**ENTRIES PROVIDED:**
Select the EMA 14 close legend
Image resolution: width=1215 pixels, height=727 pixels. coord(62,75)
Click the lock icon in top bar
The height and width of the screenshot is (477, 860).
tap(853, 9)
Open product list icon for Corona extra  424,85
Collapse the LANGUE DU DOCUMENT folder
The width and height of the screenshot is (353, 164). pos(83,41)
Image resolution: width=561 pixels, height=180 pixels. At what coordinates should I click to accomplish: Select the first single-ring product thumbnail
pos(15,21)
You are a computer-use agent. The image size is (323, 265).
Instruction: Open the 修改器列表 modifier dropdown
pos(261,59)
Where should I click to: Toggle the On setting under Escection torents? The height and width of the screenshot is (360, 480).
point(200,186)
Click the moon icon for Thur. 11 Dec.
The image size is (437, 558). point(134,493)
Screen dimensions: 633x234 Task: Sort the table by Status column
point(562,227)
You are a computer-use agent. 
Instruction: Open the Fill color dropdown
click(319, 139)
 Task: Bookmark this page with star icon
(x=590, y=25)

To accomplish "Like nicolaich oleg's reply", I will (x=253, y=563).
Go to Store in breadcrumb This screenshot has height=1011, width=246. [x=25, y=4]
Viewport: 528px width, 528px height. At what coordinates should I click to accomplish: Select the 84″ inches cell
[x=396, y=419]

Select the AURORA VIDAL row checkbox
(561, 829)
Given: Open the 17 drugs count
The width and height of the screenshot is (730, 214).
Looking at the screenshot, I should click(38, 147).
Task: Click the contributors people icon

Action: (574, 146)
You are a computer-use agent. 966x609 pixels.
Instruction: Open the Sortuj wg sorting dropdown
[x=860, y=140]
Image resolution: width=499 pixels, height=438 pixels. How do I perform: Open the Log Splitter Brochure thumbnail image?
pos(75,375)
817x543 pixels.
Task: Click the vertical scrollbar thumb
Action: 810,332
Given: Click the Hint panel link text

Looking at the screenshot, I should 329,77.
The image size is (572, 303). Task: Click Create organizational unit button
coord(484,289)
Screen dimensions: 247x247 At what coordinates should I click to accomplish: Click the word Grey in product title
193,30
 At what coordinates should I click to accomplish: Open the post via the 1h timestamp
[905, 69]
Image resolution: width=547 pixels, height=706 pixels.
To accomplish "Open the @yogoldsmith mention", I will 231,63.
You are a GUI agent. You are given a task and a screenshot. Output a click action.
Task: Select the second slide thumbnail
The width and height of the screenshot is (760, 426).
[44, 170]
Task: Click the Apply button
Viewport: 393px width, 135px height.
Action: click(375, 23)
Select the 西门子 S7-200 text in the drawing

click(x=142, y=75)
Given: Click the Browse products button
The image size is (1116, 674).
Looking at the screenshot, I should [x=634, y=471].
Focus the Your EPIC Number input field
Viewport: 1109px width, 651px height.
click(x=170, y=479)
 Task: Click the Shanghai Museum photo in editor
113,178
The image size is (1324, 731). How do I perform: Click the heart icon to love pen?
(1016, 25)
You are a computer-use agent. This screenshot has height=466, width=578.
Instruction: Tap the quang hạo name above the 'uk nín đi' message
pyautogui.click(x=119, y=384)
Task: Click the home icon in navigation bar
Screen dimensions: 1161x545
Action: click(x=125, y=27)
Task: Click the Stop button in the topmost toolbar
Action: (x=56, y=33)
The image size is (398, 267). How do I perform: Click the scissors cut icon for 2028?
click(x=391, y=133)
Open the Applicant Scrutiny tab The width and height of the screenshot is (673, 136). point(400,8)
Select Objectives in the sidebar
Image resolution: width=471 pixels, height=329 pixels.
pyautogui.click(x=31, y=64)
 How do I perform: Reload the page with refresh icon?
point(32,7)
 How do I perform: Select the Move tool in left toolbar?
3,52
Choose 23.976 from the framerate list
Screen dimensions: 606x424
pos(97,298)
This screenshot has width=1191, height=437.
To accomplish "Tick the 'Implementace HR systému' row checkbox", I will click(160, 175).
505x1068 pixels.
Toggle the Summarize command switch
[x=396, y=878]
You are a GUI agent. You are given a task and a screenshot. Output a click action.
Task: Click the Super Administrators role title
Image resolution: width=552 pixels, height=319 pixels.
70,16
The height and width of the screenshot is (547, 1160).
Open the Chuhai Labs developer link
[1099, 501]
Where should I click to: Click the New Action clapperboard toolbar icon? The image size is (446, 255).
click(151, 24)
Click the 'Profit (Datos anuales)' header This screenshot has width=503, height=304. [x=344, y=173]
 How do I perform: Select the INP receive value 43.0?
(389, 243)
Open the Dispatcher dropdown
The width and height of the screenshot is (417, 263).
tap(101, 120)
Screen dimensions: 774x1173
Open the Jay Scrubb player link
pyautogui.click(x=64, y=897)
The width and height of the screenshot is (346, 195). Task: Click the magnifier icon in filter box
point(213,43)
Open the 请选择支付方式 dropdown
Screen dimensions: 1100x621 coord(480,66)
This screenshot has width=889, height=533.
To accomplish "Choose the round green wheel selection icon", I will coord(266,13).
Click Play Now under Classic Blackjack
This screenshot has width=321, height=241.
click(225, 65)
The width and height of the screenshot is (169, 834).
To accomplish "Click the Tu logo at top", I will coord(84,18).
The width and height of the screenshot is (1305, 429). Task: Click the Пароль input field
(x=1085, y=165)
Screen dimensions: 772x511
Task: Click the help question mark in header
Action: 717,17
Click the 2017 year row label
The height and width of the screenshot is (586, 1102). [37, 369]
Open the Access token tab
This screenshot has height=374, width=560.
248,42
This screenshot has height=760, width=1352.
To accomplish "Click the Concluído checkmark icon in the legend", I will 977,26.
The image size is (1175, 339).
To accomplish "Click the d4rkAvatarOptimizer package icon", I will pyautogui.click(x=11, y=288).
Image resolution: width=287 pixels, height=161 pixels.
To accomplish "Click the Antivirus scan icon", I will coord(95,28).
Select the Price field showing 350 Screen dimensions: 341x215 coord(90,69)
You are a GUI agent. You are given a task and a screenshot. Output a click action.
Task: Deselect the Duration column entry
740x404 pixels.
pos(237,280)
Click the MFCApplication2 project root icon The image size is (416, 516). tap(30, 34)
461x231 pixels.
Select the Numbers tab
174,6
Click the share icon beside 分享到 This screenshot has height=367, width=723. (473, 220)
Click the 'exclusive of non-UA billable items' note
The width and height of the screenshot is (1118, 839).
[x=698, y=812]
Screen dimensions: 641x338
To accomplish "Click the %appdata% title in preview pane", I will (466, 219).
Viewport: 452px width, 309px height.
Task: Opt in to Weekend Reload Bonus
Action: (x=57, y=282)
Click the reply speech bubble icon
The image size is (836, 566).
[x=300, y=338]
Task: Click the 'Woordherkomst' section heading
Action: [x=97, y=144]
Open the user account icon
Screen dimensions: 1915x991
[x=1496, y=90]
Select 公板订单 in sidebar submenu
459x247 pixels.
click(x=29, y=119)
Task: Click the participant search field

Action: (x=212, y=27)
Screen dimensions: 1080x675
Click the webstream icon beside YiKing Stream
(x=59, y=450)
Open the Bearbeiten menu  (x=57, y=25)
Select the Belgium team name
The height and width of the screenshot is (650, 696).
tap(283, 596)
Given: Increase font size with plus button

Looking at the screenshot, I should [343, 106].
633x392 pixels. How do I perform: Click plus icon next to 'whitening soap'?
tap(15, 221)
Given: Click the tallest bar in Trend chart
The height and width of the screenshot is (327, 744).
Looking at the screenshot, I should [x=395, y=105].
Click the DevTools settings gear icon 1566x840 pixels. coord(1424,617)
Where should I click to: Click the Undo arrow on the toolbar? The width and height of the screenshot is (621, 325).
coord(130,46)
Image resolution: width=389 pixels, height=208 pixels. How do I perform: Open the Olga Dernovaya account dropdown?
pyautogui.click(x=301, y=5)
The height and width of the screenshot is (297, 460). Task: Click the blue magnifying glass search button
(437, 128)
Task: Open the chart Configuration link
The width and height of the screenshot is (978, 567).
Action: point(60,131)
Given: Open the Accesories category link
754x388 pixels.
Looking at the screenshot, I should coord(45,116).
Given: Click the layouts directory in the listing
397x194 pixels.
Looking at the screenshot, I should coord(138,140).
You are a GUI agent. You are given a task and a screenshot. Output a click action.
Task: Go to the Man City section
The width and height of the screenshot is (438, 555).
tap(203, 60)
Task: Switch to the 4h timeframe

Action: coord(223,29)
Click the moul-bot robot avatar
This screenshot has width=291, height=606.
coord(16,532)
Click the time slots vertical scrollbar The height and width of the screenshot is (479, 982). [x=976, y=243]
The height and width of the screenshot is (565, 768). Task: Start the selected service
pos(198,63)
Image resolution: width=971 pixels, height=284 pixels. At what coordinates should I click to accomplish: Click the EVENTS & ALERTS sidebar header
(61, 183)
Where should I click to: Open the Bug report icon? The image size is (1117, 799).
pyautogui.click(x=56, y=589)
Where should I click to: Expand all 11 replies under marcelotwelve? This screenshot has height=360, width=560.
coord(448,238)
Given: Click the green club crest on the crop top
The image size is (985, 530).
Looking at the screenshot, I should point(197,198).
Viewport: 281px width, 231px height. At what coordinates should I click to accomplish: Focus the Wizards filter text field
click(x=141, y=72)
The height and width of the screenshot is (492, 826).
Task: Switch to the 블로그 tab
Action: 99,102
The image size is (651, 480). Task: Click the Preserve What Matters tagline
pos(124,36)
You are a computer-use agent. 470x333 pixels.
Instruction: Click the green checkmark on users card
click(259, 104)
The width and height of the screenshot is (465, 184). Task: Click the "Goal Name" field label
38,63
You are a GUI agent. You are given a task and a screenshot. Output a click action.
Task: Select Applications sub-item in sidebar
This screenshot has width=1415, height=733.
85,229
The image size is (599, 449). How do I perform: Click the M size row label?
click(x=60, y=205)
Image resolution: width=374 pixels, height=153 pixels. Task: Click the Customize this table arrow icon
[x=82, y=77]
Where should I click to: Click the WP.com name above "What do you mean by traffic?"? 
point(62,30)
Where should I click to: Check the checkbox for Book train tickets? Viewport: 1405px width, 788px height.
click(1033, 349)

**WHAT TO PRODUCE:**
Copy out the entries above exactly as given, starting at the top and ending with the line containing "Go to Store"; include both and nothing more.

**EXERCISE ANSWER:**
Select the EMA 14 close legend
Image resolution: width=1215 pixels, height=727 pixels. coord(62,75)
Click the lock icon in top bar
The height and width of the screenshot is (477, 860).
tap(853, 9)
Open product list icon for Corona extra  424,85
Collapse the LANGUE DU DOCUMENT folder
The width and height of the screenshot is (353, 164). pos(83,41)
Image resolution: width=561 pixels, height=180 pixels. At what coordinates should I click to accomplish: Select the first single-ring product thumbnail
pos(15,21)
You are a computer-use agent. The image size is (323, 265).
Instruction: Open the 修改器列表 modifier dropdown
pos(261,59)
Where should I click to: Toggle the On setting under Escection torents? The height and width of the screenshot is (360, 480).
point(200,186)
Click the moon icon for Thur. 11 Dec.
The image size is (437, 558). point(134,493)
Screen dimensions: 633x234 Task: Sort the table by Status column
point(562,227)
You are a computer-use agent. 
Instruction: Open the Fill color dropdown
click(319, 139)
 Task: Bookmark this page with star icon
(x=590, y=25)

To accomplish "Like nicolaich oleg's reply", I will (x=253, y=563).
Go to Store in breadcrumb This screenshot has height=1011, width=246. [x=25, y=4]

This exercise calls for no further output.